Task brief: From the data below, copy out every line in which the word "screenshot" occurs.

Collection entries:
<<<<

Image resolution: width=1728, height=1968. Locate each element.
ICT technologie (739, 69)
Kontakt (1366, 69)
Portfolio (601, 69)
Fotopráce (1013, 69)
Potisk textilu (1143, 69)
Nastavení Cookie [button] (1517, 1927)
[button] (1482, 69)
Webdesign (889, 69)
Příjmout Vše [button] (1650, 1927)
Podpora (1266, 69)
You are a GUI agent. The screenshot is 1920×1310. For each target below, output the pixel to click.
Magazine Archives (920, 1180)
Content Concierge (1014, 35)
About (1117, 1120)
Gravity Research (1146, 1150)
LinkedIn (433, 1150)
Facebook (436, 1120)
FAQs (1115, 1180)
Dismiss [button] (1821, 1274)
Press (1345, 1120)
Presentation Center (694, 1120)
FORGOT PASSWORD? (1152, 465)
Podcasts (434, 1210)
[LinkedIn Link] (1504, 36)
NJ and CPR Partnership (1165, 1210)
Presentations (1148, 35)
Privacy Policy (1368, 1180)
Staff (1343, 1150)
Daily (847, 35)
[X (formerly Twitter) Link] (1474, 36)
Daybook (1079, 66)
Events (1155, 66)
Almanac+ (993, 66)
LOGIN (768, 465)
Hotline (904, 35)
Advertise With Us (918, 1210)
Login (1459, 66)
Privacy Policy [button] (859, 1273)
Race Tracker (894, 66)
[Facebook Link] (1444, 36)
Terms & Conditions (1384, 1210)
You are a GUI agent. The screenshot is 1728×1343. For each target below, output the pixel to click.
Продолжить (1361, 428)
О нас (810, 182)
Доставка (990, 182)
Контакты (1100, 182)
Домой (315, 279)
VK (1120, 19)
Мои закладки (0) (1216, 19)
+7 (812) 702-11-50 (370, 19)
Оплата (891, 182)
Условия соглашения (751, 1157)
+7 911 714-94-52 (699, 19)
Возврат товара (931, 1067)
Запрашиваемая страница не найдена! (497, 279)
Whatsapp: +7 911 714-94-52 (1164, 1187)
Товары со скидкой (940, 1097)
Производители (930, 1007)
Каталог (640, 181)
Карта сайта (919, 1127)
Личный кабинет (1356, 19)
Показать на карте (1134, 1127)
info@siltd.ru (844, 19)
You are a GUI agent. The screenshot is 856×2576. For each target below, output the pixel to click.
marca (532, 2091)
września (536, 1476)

>>>>

Exercise answer:
You are a GUI agent. The screenshot is 1920×1310. For each target below, output the pixel to click.
You are a GUI agent. The screenshot is 1728×1343. For each target below, output the pixel to click.
You are a GUI agent. The screenshot is 856×2576. For each target below, output the pixel to click.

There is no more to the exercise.